The GRAT remainder assets passing to your beneficiaries will not be within your gross estate for federal estate tax purposes. Accordingly, those remainder assets will not receive a stepped-up basis at your death. For this reason, contributing high-basis assets to a GRAT can be best. Transferring low-basis assets passes along a built-in taxable gain to your beneficiaries.
If you do add low-basis assets to a GRAT, you can avoid passing along the built-in taxable gain to the beneficiaries by selling the assets while the GRAT is in a grantor trust. The sale will trigger the gain. Since the GRAT is a grantor trust for income tax purposes, you are responsible for paying the income taxes associated with the gain and will use non-GRAT funds for payment of the taxes.
What happens if you die during the annuity term of a GRAT?
If you die while annuity payments are still being made to you, some or all of the GRAT assets will be included in your gross estate for federal estate tax purposes. The portion included in your estate will depend on the IRC 7520 rate in effect at your death. Inclusion of a portion of the GRAT assets in your estate is not great. However, that leaves your beneficiaries no worse off than if you had not tried the GRAT in the first place.
GRATs can be a powerful estate planning technique that carry little or no risk. If you have an estate that is in excess of or is projected to be in excess of your exemption amount, a GRAT is a technique that should be considered sooner rather than later. An administration change could very well result in legislation limiting the use of GRATs and there could an increased estate tax rate as well. Also, if IRC 7520 rates rise beyond the currently low rates, the effectiveness of GRATs as a planning tool will diminish.
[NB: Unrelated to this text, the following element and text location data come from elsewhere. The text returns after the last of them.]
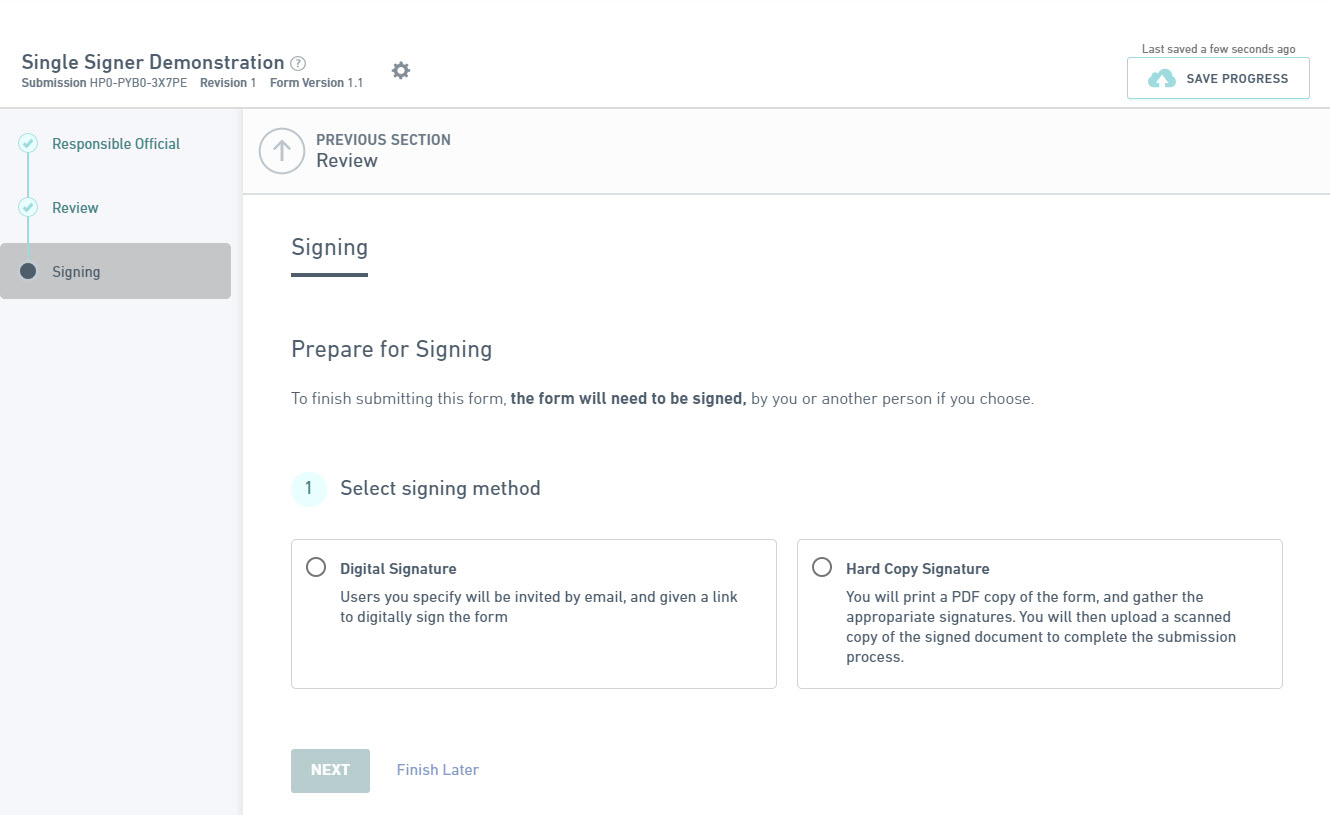This screenshot has width=1330, height=815.
Task: Click the Single Signer Demonstration title
Action: [153, 62]
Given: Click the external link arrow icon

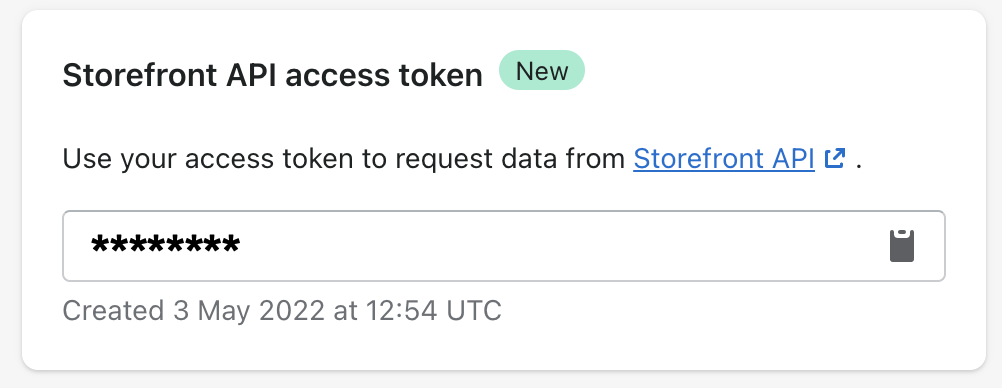Looking at the screenshot, I should (x=835, y=158).
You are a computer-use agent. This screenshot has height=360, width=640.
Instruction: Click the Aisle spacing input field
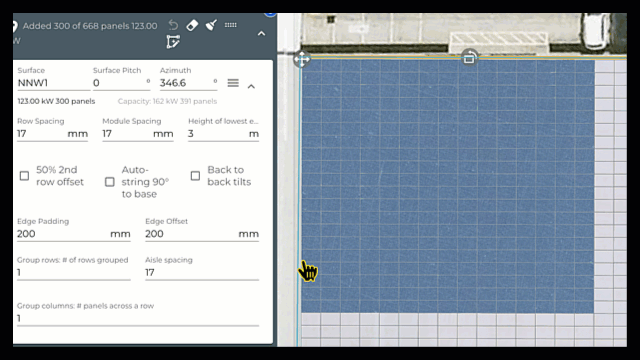[x=202, y=273]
- The current federal estate and gift tax exemption is $11,400,000 is per person. A married couple could transfer up to $22,800,000 free of federal estate and gift tax. The exemption is set to increase annually to account for inflation. The exemption will also, as of January 1, 2026, decrease by half. The scheduled decrease in the exemption raises many planning implications that we will address in another article. A handful of states impose an estate tax and the exemptions in those states are generally significantly lower than the federal exemption amount.
- Assets considered “income in respect of a decedent,” such as retirement benefits, do not receive a stepped-up basis.